5月24日、東京電力の高津浩行常務は日経エコロジーの取材に応じ、家庭などの電力値上げについて説明した。家庭用など規制部門の電気料金で利益の9割を占める構図、原子力発電所の再稼働について、除染や賠償、廃炉の費用、燃料費は安くできないのか、4月に先行した自由化部門値上げの反省、そして自身の“天下り”批判について語った。
(聞き手は日経エコロジー編集部 外薗祐理子)
家庭への送電にはコストが多くかかっている

東京電力常務お客さま本部長
1952年神奈川県生まれ。77年東京大学大学院修了後、東京電力入社。建設部、技術部、総合研修センター、関連事業部などを経て、2006年執行役員、2010年常務。2011年6月から現職
家庭などの規制部門を10.28%、工場などの自由化部門(編集部注:特別高圧および高圧で受電する顧客)で16.39%値上げするという根拠を教えてください。
高津:2012年からの3年間で売る平均の発生電力量を想定しました。今年3月に経済産業省が取りまとめた「電気料金制度・運用の見直しに係る有識者会議」で「3年を原則とすることが適当」とされたものに基づきました。すると、現行料金では5兆468億円の収入が見込めます。
一方、どういう費用がかかるか細かく積み上げます。もちろん、それだけではお叱りを受けるので、必死に合理化に取り組んでいます。合理化の4割は人件費です。それ以外にも、いろいろと話題になった普及開発費(宣伝費)についても、オール電化の宣伝費などですが、そうしたものも大幅にカットしました。
大きいものから小さいものまで削れるものはすべて削っています。それでも、5兆7231億円コストがかかってしまいます。この差分をなんとか、電気料金の値上げということでお願いできないかと思っています。
これらを規制部門と自由化部門に分割します。それぞれ下の図のような計算になりまして、規制部門が1キロワット時当たり2.4円、自由化部門が同2.46円となります。
高津:私どもはこうした中身をすべてオープンにしています。過去もそうですが、オープンにせざるを得ない仕組みなのです。この費用や配分が適正かどうか、審査されています。

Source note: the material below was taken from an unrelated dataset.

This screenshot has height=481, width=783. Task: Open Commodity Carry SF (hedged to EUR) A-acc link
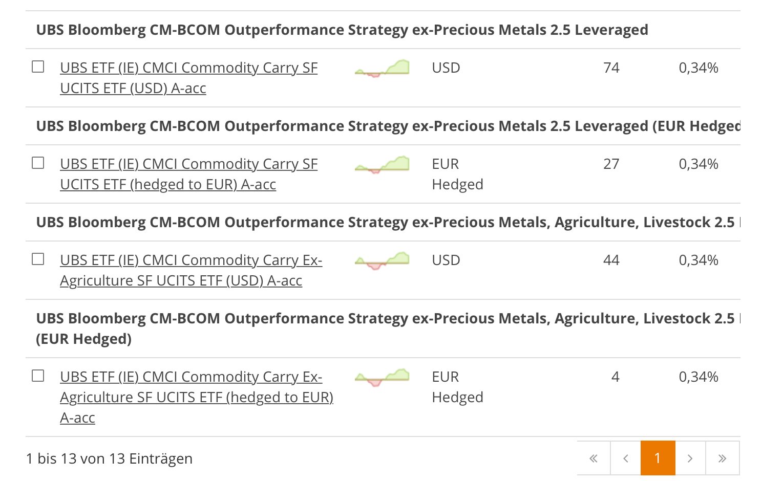pyautogui.click(x=189, y=174)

自由化部門というのは本来的には「自由」なのですが、やはりこのご時世ですとオープン性をかなり求められます。規制部門の値上げ分を明らかにすることで、構造が分かりますよね。「じゃあ、自由化部門も規制部門に準じた形で説明責任を果たしてほしい」というのが法人のお客様のご要望です。
4月1日から自由化部門では先行して順次、電気料金の値上げをお願いしています。数字は精緻にチェックしていますが、それでも「本当にそれで大丈夫か。下がるのなら4月1日に遡及して下げてほしい」というご要望がありました。こちらについては経産大臣からのいろいろなご指導もありますけれども、今後きちんと取り組んでいかなくてはいけないと思っています。